Our approach and scope
The field setup we bring to a Windsor job starts with a 24-channel seismograph connected to a spread of 4.5 Hz or 14 Hz vertical geophones, spaced anywhere from one to five meters depending on the target depth. For shallow refraction work—say, mapping the top of bedrock under a proposed warehouse slab—we use a sledgehammer and aluminum strike plate as the source, which gives reliable first breaks down to about 15 meters in the local clay till. When we need deeper penetration or reflection data across the Detroit River Group interfaces, we switch to a weight drop or an accelerated weight drop system that can stack energy over multiple hits. Everything runs on battery power and the whole spread can be laid out by a two-person crew in under an hour, which matters when you are working next to active assembly lines or busy commercial lots. Processing happens the same evening: we pick first arrivals, build an initial velocity model, and run a tomographic inversion that iterates until the misfit between calculated and observed travel times drops below a set threshold. The result is a color-contoured cross-section that a geotechnical engineer can read almost intuitively—blue for loose fill, green for stiff clay, red for bedrock. We cross-check the seismic velocities against any available borehole or
CPT test data to anchor the interpretation, and when the project calls for shear-wave velocity profiles, we run a separate MASW line alongside the refraction spread. For deeper infrastructure planning, the reflection method uses a common midpoint geometry that stacks signals to image stratigraphy down to 100 meters or more, useful when assessing the Salina Group evaporites that underlie parts of the region.

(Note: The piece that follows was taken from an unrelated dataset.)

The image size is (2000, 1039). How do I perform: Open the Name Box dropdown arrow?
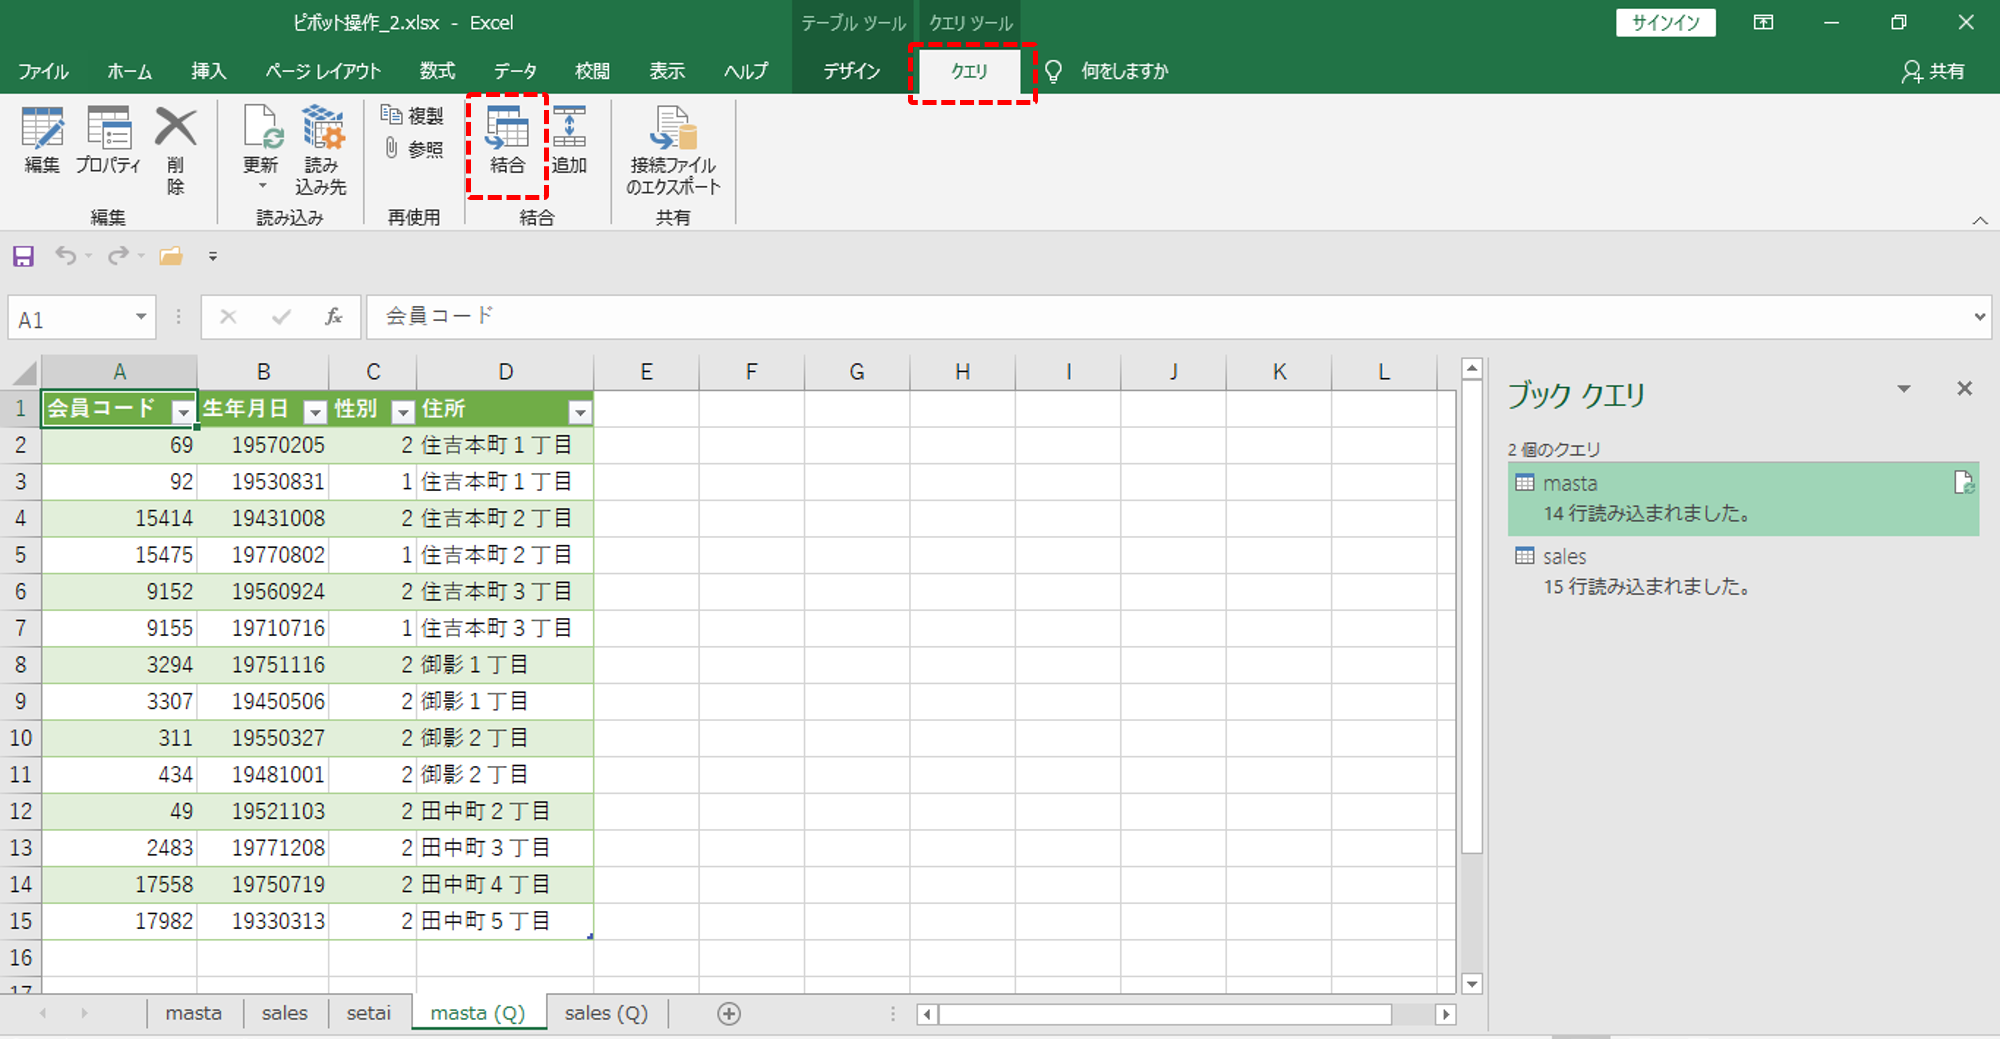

Frequently asked questions
How much does a seismic refraction survey cost for a typical lot in Windsor?
For a standard residential or small commercial lot in Windsor, a seismic refraction survey with one or two 115-meter lines typically runs between CA$3,640 and CA$6,960 depending on the number of shots, line length, and whether we bring a weight drop source for deeper penetration. We provide a fixed quote after reviewing your site plan and target depth requirements.
Can you run a seismic survey on a paved parking lot or inside an active factory?
Yes, we regularly work on pavement and indoors. For asphalt or concrete surfaces we bolt the geophones directly to the ground with small anchors or use base plates that couple without drilling. Inside operational facilities we coordinate with plant managers to work around shift schedules and use hammer sources that produce minimal disruption—no explosives required.
How long does the fieldwork take and when do I get the report?
A typical single-line refraction survey on a Windsor lot takes two to four hours of field time, including setup and breakdown. We process the data the same day and deliver an interpreted cross-section with velocity contours within three business days. Larger multi-line or reflection projects may take a week for the full report package.
What is the difference between seismic refraction and a MASW survey?
Refraction uses P-waves to map layer boundaries and bedrock depth based on compressional velocity contrasts. MASW measures surface waves to build a shear-wave velocity profile down to about 30 meters, which is what you need for seismic site class determination per NBCC. We often run both lines on the same spread—the geophone layout is compatible—so you get P-wave stratigraphy and S-wave site classification from one mobilization.
Does the Detroit River affect seismic data quality on waterfront sites?
Sites near the Detroit River can present challenges from saturated soils and industrial vibration, but they are manageable with the right acquisition parameters. Saturated clay actually improves P-wave transmission, giving cleaner first arrivals. The bigger factor is cultural noise from marine traffic or nearby machinery—we address it by stacking more blows per shot point and scheduling surveys during quieter periods when possible.